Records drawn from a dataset
%%

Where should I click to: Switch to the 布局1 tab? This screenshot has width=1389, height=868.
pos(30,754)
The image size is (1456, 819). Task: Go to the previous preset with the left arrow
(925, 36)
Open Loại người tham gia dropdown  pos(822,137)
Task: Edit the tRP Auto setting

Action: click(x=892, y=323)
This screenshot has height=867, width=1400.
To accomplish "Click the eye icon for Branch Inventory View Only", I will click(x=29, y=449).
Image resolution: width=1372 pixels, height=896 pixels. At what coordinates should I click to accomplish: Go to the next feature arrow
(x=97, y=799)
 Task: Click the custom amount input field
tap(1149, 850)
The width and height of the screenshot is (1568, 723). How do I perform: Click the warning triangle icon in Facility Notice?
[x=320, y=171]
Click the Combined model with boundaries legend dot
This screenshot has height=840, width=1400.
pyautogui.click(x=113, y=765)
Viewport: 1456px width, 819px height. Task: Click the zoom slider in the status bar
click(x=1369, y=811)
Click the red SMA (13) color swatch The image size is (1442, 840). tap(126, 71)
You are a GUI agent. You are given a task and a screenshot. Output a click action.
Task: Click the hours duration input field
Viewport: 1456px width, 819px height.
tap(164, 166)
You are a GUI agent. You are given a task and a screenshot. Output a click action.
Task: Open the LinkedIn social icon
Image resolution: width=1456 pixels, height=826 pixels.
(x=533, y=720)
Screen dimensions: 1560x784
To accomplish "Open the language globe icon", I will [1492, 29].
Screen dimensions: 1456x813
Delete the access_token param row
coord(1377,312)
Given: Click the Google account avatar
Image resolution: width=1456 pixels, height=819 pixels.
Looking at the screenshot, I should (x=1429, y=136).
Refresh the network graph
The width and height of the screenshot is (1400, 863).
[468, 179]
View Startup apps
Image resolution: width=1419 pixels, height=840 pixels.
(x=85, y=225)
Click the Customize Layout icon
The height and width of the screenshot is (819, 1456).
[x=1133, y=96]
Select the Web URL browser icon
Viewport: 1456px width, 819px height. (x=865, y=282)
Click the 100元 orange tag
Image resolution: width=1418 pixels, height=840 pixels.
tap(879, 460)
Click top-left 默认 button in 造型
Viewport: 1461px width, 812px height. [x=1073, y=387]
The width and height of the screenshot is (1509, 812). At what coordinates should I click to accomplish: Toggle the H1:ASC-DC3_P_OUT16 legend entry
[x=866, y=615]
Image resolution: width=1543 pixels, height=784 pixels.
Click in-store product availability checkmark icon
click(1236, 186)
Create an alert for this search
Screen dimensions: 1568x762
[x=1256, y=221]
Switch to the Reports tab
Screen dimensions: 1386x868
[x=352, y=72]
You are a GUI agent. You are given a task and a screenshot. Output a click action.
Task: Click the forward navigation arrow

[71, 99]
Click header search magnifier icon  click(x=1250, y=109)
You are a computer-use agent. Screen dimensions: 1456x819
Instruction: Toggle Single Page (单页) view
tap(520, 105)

%%

WORK REQUEST:
Return precisely the lines of the records, starting with the line that holds "Switch to the Reports tab" and ending with the last one.

ANSWER BOX:
Switch to the Reports tab
Screen dimensions: 1386x868
[x=352, y=72]
You are a GUI agent. You are given a task and a screenshot. Output a click action.
Task: Click the forward navigation arrow

[71, 99]
Click header search magnifier icon  click(x=1250, y=109)
You are a computer-use agent. Screen dimensions: 1456x819
Instruction: Toggle Single Page (单页) view
tap(520, 105)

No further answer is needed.